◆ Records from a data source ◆
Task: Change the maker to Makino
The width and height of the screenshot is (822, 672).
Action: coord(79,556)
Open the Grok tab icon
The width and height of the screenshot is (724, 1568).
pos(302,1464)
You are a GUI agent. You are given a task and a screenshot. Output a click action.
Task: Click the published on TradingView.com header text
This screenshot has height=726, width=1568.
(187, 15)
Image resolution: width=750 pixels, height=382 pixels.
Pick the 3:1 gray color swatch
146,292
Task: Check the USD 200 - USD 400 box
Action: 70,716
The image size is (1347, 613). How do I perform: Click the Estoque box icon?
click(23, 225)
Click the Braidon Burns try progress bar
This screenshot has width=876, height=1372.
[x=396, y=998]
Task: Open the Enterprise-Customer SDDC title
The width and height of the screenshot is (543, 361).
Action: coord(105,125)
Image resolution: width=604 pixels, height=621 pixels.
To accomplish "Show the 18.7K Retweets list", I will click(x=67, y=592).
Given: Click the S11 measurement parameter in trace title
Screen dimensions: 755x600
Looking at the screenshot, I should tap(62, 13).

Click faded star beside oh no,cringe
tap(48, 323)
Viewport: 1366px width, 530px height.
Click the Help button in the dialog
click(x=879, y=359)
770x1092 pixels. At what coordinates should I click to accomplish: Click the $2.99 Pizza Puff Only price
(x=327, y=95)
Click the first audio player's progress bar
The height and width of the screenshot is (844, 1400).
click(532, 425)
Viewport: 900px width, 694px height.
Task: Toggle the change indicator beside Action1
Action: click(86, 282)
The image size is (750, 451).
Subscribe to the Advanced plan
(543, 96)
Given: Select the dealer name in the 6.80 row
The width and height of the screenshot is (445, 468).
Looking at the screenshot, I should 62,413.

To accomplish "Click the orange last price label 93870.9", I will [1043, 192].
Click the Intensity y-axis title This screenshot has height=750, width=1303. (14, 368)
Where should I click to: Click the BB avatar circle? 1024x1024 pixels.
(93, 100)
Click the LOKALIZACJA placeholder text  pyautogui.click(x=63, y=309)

◆ Work required ◆
A full, exact repeat of the entries above is required.

◆ Answer to this exercise ◆
Task: Change the maker to Makino
The width and height of the screenshot is (822, 672).
Action: coord(79,556)
Open the Grok tab icon
The width and height of the screenshot is (724, 1568).
pos(302,1464)
You are a GUI agent. You are given a task and a screenshot. Output a click action.
Task: Click the published on TradingView.com header text
This screenshot has height=726, width=1568.
(187, 15)
Image resolution: width=750 pixels, height=382 pixels.
Pick the 3:1 gray color swatch
146,292
Task: Check the USD 200 - USD 400 box
Action: 70,716
The image size is (1347, 613). How do I perform: Click the Estoque box icon?
click(23, 225)
Click the Braidon Burns try progress bar
This screenshot has width=876, height=1372.
[x=396, y=998]
Task: Open the Enterprise-Customer SDDC title
The width and height of the screenshot is (543, 361).
Action: coord(105,125)
Image resolution: width=604 pixels, height=621 pixels.
To accomplish "Show the 18.7K Retweets list", I will click(x=67, y=592).
Given: Click the S11 measurement parameter in trace title
Screen dimensions: 755x600
Looking at the screenshot, I should tap(62, 13).

Click faded star beside oh no,cringe
tap(48, 323)
Viewport: 1366px width, 530px height.
Click the Help button in the dialog
click(x=879, y=359)
770x1092 pixels. At what coordinates should I click to accomplish: Click the $2.99 Pizza Puff Only price
(x=327, y=95)
Click the first audio player's progress bar
The height and width of the screenshot is (844, 1400).
click(532, 425)
Viewport: 900px width, 694px height.
Task: Toggle the change indicator beside Action1
Action: click(86, 282)
The image size is (750, 451).
Subscribe to the Advanced plan
(543, 96)
Given: Select the dealer name in the 6.80 row
The width and height of the screenshot is (445, 468).
Looking at the screenshot, I should 62,413.

To accomplish "Click the orange last price label 93870.9", I will [1043, 192].
Click the Intensity y-axis title This screenshot has height=750, width=1303. (14, 368)
Where should I click to: Click the BB avatar circle? 1024x1024 pixels.
(93, 100)
Click the LOKALIZACJA placeholder text  pyautogui.click(x=63, y=309)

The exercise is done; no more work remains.